Unter der Marke capito werden Texte in leicht verständliche Sprache übersetzt oder Webseiten überprüft. Menschen mit Handicap testen selbst, ob ein Manuskript oder eine Internetseite barrierefrei ist. Um die Qualität der Leistung zu betonen, gelang es den beiden Sozialprofis, die Methode vom TÜV zertifizieren zu lassen – weltweit einzigartig, wie sie betonen. Waren es anfangs Behörden, die sich von capito Broschüren neu schreiben ließen, setzen heute mehr Unternehmen wie Banken und Versicherungen auf leicht verständliche Informationen.

Angebot ausgebaut

Ein weiteres Angebot ist nueva, das die Qualität von Wohnhäusern und Werkstätten für Menschen mit Behinderung überprüft. Zu den Kunden zählen Stadtregierungen und kommunale Sozialhilfeträger. Für diese Beratungen werden Menschen mit Behinderung in einem zweijährigen Programm zu Fachkräften ausgebildet und erhalten danach einen Arbeitsplatz als Experten, die selbst Gebäude vor Ort unter die Lupe nehmen und kontrollieren, ob das jeweilige Objekt behindertengerecht eingerichtet ist.

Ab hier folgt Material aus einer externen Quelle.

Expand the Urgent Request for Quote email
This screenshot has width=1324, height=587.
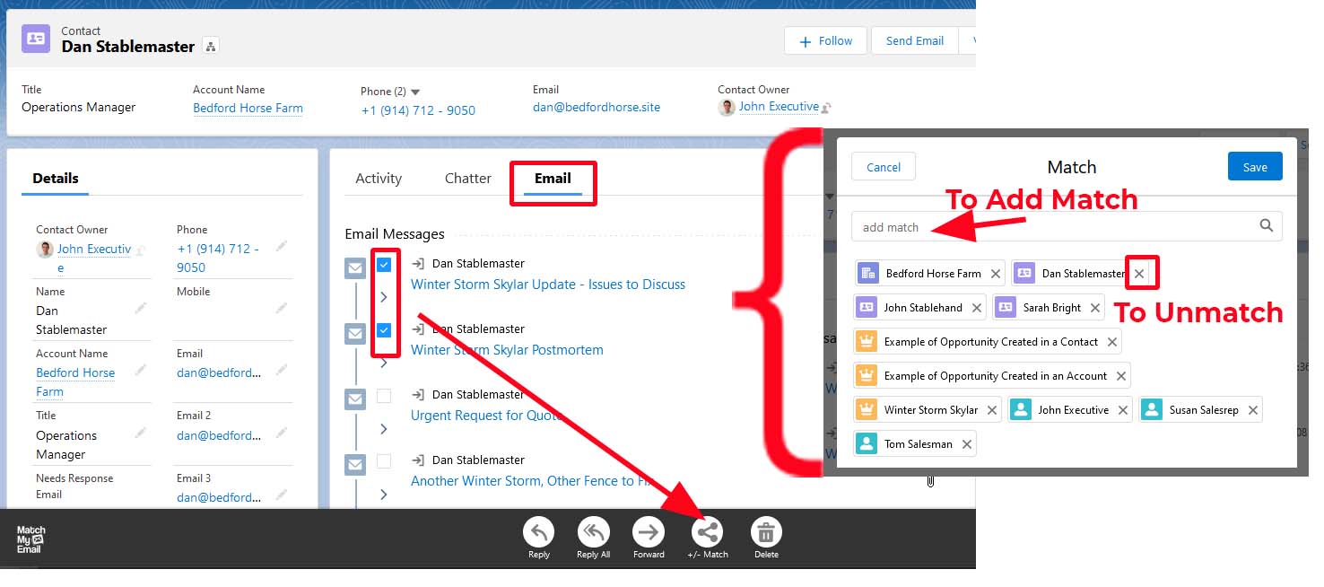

Die Evaluatoren (schwieriges Wort! ROLLINGPLANET einfach: Menschen, die etwas sach- und fachgerecht beurteilen und bewerten) führen Interviews, werten Daten aus und veröffentlichen diese auf der Webseite. So können Menschen mit Behinderung, ihre Angehörigen sowie Anbieter und Behörden die Angebote miteinander vergleichen.

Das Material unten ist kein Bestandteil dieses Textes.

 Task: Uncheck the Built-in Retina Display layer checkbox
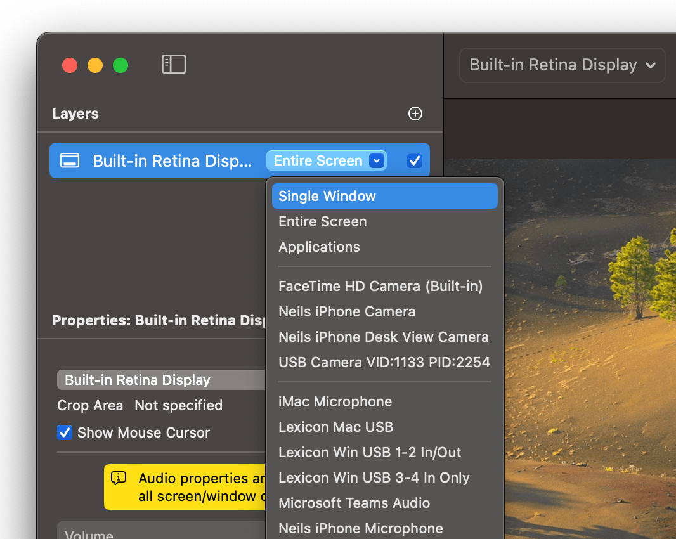414,160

Social Franchise-System auch in Deutschland

atempo gibt diese Ideen in einem sogenannten Social Franchise-System weiter, das laut Candussi und Fröhlich mittlerweile auf 21 Mitglieder im deutschsprachigen Raum angewachsen ist. Mit jedem neuen Partner entstünden bis zu zehn neue Arbeitsplätze – vor allem für Menschen mit Behinderung, wie die Lizenzgeber betonen. „Auch in anderen Ländern wird unsere Idee immer stärker nachgefragt, wir wollen aber homogen und step by step (Schritt für Schritt) wachsen“, sagt Fröhlich gegenüber ROLLINGPLANET und gibt mit einem Augenzwinkern zu: „Träumen darf aber erlaubt sein!“

Der Name ist dabei Programm: Der Begriff „atempo“ bezeichnet in der Musik die Rückkehr zum Ausgangstempo. Soll heißen: Jeder Mitarbeiter darf und soll je nach Möglichkeiten in seiner eigenen Geschwindigkeit arbeiten und lernen. Da ist es nur konsequent, dass der Grad der Behinderung kein Ausschlusskriterium darstellt: „Wer welches Handicap hat, spielt letztlich eine untergeordnete Rolle. Inklusion heißt für uns, dass alle Menschen gleichberechtigt miteinander leben, lernen und arbeiten, egal ob mit oder ohne Behinderung“, so Candussi.

Unabhängiger und selbstbewusster

Atempo-Ausflug (Foto: atempo)

Atempo-Ausflug (Foto: atempo)

Beide beobachten einen Wandel bei den Mitarbeitern mit Handicap, die durch ihre Tätigkeit ein deutlich stärkeres Selbstbewusstsein entwickeln: „Sie fühlen sich wertgeschätzt und merken, dass sie ,trotz‘ Behinderung einen wertvollen Beitrag zur Gesellschaft leisten können“, so Fröhlich. Dass sie Geld für ihre Arbeit erhalten, ermöglicht einen weiteren, wichtigen Aspekt: Autonomie. „Viele unserer Mitarbeiter waren ein Leben lang komplett abhängig von anderen. Dies ändert sich zumindest teilweise durch ihr Einkommen.“

Dass eine solche Tätigkeit nicht immer ohne Probleme abläuft, ist klar. Fröhlich: „Geduld ist für unser Anliegen sehr wichtig. Aber es lohnt sich definitiv, unser Leben wird durch diese Arbeit in vielerlei Hinsicht bereichert und gleichzeitig geerdet. Inklusion ist nicht ganz leicht, aber eine spannende Herausforderung!“

Noch ein langer Weg

Dass für Inklusion zwei Seiten einen Schritt aufeinander zu machen müssen, liegt für Candussi und Fröhlich auf der Hand: „Einerseits ist es notwendig, die Öffentlichkeit für das Thema zu sensibilisieren. Andererseits müssen aber auch die Menschen mit Handicap viel öfter den Mund aufmachen und ihre Mitmenschen mit Themen wie Barrierefreiheit konfrontieren.“

Um dem Ziel einer inklusiven Gesellschaft näher zu kommen, müsse ein Umdenken stattfinden: „Wir müssen dem Irrglauben entgegentreten, dass nur Menschen mit Handicap Inklusion brauchen. Nein! Unsere ganze Gesellschaft braucht sie, da letztlich jeder von Rollenvielfalt und gegenseitigem Verständnis profitiert.“

atempo scheint zu beweisen: Mit langem Atem, viel Engagement und konkretem Handeln ist Inklusion keine Illusion, sondern eine Bereicherung für alle – und manchmal sogar eine funktionierende Geschäftsidee.